Problem: The data beneath this task has to be reprinted character for character.

★ ★ ★ ★ ★ ★ ★

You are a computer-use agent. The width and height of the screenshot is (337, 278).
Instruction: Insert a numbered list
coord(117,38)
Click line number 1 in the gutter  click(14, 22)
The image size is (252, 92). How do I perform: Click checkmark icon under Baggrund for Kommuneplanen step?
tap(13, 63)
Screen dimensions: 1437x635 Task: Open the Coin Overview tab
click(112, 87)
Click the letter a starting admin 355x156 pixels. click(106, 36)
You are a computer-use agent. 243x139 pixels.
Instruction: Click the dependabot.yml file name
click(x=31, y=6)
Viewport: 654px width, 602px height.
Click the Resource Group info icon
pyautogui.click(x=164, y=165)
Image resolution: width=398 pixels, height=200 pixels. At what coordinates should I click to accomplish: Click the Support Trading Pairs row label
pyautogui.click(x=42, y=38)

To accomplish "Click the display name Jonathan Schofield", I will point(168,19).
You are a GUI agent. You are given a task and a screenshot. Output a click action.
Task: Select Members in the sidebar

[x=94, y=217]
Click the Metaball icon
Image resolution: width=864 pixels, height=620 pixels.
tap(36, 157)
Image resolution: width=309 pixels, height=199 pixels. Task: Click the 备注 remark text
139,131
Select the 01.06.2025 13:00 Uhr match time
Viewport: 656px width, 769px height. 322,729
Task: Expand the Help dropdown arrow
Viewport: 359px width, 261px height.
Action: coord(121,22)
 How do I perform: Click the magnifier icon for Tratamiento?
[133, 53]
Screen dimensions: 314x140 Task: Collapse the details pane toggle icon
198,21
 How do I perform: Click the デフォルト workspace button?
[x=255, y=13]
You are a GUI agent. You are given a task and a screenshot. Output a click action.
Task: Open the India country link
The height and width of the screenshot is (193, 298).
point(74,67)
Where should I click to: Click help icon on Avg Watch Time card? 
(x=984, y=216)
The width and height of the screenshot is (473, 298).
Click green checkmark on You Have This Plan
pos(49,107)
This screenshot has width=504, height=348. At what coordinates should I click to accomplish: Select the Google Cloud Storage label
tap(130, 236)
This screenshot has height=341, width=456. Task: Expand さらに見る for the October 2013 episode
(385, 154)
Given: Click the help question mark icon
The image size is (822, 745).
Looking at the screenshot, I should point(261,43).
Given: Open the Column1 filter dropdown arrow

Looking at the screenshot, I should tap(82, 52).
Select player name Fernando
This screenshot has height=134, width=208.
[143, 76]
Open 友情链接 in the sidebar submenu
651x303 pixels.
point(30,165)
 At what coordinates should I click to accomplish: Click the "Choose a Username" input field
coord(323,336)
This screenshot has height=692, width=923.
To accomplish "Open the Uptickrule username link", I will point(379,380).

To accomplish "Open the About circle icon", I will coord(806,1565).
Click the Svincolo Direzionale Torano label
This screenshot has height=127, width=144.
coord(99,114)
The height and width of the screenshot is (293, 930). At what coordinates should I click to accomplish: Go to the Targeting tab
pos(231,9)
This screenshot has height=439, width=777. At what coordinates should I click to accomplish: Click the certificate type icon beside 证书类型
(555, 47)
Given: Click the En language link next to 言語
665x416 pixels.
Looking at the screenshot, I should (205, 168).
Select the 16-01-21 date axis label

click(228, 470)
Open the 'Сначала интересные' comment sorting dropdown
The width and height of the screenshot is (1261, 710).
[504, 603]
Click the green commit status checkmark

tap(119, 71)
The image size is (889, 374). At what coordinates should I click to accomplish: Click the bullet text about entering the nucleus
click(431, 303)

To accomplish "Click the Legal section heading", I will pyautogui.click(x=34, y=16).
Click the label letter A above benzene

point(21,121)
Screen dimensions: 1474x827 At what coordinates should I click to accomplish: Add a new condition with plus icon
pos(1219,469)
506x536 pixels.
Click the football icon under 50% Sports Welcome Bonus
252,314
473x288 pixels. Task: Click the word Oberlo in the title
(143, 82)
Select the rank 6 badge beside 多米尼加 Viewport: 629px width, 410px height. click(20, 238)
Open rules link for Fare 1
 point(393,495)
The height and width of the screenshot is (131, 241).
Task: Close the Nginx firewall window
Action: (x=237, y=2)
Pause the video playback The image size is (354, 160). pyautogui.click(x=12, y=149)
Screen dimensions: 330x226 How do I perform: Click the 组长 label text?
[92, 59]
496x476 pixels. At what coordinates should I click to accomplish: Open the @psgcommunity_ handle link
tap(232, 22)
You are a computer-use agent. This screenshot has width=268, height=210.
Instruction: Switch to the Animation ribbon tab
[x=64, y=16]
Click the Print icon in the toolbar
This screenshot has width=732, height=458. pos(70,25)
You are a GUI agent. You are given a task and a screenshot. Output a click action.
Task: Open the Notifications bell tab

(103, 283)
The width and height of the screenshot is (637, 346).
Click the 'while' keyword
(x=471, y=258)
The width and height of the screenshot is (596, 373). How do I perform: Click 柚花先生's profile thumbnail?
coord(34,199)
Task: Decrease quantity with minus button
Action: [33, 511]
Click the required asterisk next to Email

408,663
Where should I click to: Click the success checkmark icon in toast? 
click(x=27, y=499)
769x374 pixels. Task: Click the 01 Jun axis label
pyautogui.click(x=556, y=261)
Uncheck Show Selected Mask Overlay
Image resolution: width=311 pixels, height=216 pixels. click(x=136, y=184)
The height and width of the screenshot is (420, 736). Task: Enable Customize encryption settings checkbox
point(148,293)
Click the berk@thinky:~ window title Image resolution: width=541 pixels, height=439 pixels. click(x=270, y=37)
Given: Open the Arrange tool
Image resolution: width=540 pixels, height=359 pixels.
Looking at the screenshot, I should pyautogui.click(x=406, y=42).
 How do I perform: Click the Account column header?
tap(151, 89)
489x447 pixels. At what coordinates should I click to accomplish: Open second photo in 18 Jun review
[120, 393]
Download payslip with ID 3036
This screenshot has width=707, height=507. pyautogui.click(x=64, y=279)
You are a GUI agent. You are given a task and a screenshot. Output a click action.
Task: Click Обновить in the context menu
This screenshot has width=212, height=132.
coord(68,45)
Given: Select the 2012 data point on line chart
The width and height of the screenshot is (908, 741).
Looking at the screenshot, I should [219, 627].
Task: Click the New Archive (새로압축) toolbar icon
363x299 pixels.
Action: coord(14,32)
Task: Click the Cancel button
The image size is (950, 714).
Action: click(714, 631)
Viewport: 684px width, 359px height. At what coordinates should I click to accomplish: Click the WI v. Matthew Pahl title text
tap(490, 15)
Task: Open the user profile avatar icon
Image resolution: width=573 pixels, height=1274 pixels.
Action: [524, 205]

★ ★ ★ ★ ★ ★ ★

Answer area:
You are a computer-use agent. The width and height of the screenshot is (337, 278).
Instruction: Insert a numbered list
coord(117,38)
Click line number 1 in the gutter  click(14, 22)
The image size is (252, 92). How do I perform: Click checkmark icon under Baggrund for Kommuneplanen step?
tap(13, 63)
Screen dimensions: 1437x635 Task: Open the Coin Overview tab
click(112, 87)
Click the letter a starting admin 355x156 pixels. click(106, 36)
You are a computer-use agent. 243x139 pixels.
Instruction: Click the dependabot.yml file name
click(x=31, y=6)
Viewport: 654px width, 602px height.
Click the Resource Group info icon
pyautogui.click(x=164, y=165)
Image resolution: width=398 pixels, height=200 pixels. At what coordinates should I click to accomplish: Click the Support Trading Pairs row label
pyautogui.click(x=42, y=38)

To accomplish "Click the display name Jonathan Schofield", I will point(168,19).
You are a GUI agent. You are given a task and a screenshot. Output a click action.
Task: Select Members in the sidebar

[x=94, y=217]
Click the Metaball icon
Image resolution: width=864 pixels, height=620 pixels.
tap(36, 157)
Image resolution: width=309 pixels, height=199 pixels. Task: Click the 备注 remark text
139,131
Select the 01.06.2025 13:00 Uhr match time
Viewport: 656px width, 769px height. 322,729
Task: Expand the Help dropdown arrow
Viewport: 359px width, 261px height.
Action: coord(121,22)
 How do I perform: Click the magnifier icon for Tratamiento?
[133, 53]
Screen dimensions: 314x140 Task: Collapse the details pane toggle icon
198,21
 How do I perform: Click the デフォルト workspace button?
[x=255, y=13]
You are a GUI agent. You are given a task and a screenshot. Output a click action.
Task: Open the India country link
The height and width of the screenshot is (193, 298).
point(74,67)
Where should I click to: Click help icon on Avg Watch Time card? 
(x=984, y=216)
The width and height of the screenshot is (473, 298).
Click green checkmark on You Have This Plan
pos(49,107)
This screenshot has width=504, height=348. At what coordinates should I click to accomplish: Select the Google Cloud Storage label
tap(130, 236)
This screenshot has height=341, width=456. Task: Expand さらに見る for the October 2013 episode
(385, 154)
Given: Click the help question mark icon
The image size is (822, 745).
Looking at the screenshot, I should point(261,43).
Given: Open the Column1 filter dropdown arrow

Looking at the screenshot, I should tap(82, 52).
Select player name Fernando
This screenshot has height=134, width=208.
[143, 76]
Open 友情链接 in the sidebar submenu
651x303 pixels.
point(30,165)
 At what coordinates should I click to accomplish: Click the "Choose a Username" input field
coord(323,336)
This screenshot has height=692, width=923.
To accomplish "Open the Uptickrule username link", I will point(379,380).

To accomplish "Open the About circle icon", I will coord(806,1565).
Click the Svincolo Direzionale Torano label
This screenshot has height=127, width=144.
coord(99,114)
The height and width of the screenshot is (293, 930). At what coordinates should I click to accomplish: Go to the Targeting tab
pos(231,9)
This screenshot has height=439, width=777. At what coordinates should I click to accomplish: Click the certificate type icon beside 证书类型
(555, 47)
Given: Click the En language link next to 言語
665x416 pixels.
Looking at the screenshot, I should (205, 168).
Select the 16-01-21 date axis label

click(228, 470)
Open the 'Сначала интересные' comment sorting dropdown
The width and height of the screenshot is (1261, 710).
[504, 603]
Click the green commit status checkmark

tap(119, 71)
The image size is (889, 374). At what coordinates should I click to accomplish: Click the bullet text about entering the nucleus
click(431, 303)

To accomplish "Click the Legal section heading", I will pyautogui.click(x=34, y=16).
Click the label letter A above benzene

point(21,121)
Screen dimensions: 1474x827 At what coordinates should I click to accomplish: Add a new condition with plus icon
pos(1219,469)
506x536 pixels.
Click the football icon under 50% Sports Welcome Bonus
252,314
473x288 pixels. Task: Click the word Oberlo in the title
(143, 82)
Select the rank 6 badge beside 多米尼加 Viewport: 629px width, 410px height. click(20, 238)
Open rules link for Fare 1
 point(393,495)
The height and width of the screenshot is (131, 241).
Task: Close the Nginx firewall window
Action: (x=237, y=2)
Pause the video playback The image size is (354, 160). pyautogui.click(x=12, y=149)
Screen dimensions: 330x226 How do I perform: Click the 组长 label text?
[92, 59]
496x476 pixels. At what coordinates should I click to accomplish: Open the @psgcommunity_ handle link
tap(232, 22)
You are a computer-use agent. This screenshot has width=268, height=210.
Instruction: Switch to the Animation ribbon tab
[x=64, y=16]
Click the Print icon in the toolbar
This screenshot has width=732, height=458. pos(70,25)
You are a GUI agent. You are given a task and a screenshot. Output a click action.
Task: Open the Notifications bell tab

(103, 283)
The width and height of the screenshot is (637, 346).
Click the 'while' keyword
(x=471, y=258)
The width and height of the screenshot is (596, 373). How do I perform: Click 柚花先生's profile thumbnail?
coord(34,199)
Task: Decrease quantity with minus button
Action: [33, 511]
Click the required asterisk next to Email

408,663
Where should I click to: Click the success checkmark icon in toast? 
click(x=27, y=499)
769x374 pixels. Task: Click the 01 Jun axis label
pyautogui.click(x=556, y=261)
Uncheck Show Selected Mask Overlay
Image resolution: width=311 pixels, height=216 pixels. click(x=136, y=184)
The height and width of the screenshot is (420, 736). Task: Enable Customize encryption settings checkbox
point(148,293)
Click the berk@thinky:~ window title Image resolution: width=541 pixels, height=439 pixels. click(x=270, y=37)
Given: Open the Arrange tool
Image resolution: width=540 pixels, height=359 pixels.
Looking at the screenshot, I should pyautogui.click(x=406, y=42).
 How do I perform: Click the Account column header?
tap(151, 89)
489x447 pixels. At what coordinates should I click to accomplish: Open second photo in 18 Jun review
[120, 393]
Download payslip with ID 3036
This screenshot has width=707, height=507. pyautogui.click(x=64, y=279)
You are a GUI agent. You are given a task and a screenshot. Output a click action.
Task: Click Обновить in the context menu
This screenshot has width=212, height=132.
coord(68,45)
Given: Select the 2012 data point on line chart
The width and height of the screenshot is (908, 741).
Looking at the screenshot, I should [219, 627].
Task: Click the New Archive (새로압축) toolbar icon
363x299 pixels.
Action: coord(14,32)
Task: Click the Cancel button
The image size is (950, 714).
Action: click(714, 631)
Viewport: 684px width, 359px height. At what coordinates should I click to accomplish: Click the WI v. Matthew Pahl title text
tap(490, 15)
Task: Open the user profile avatar icon
Image resolution: width=573 pixels, height=1274 pixels.
Action: [524, 205]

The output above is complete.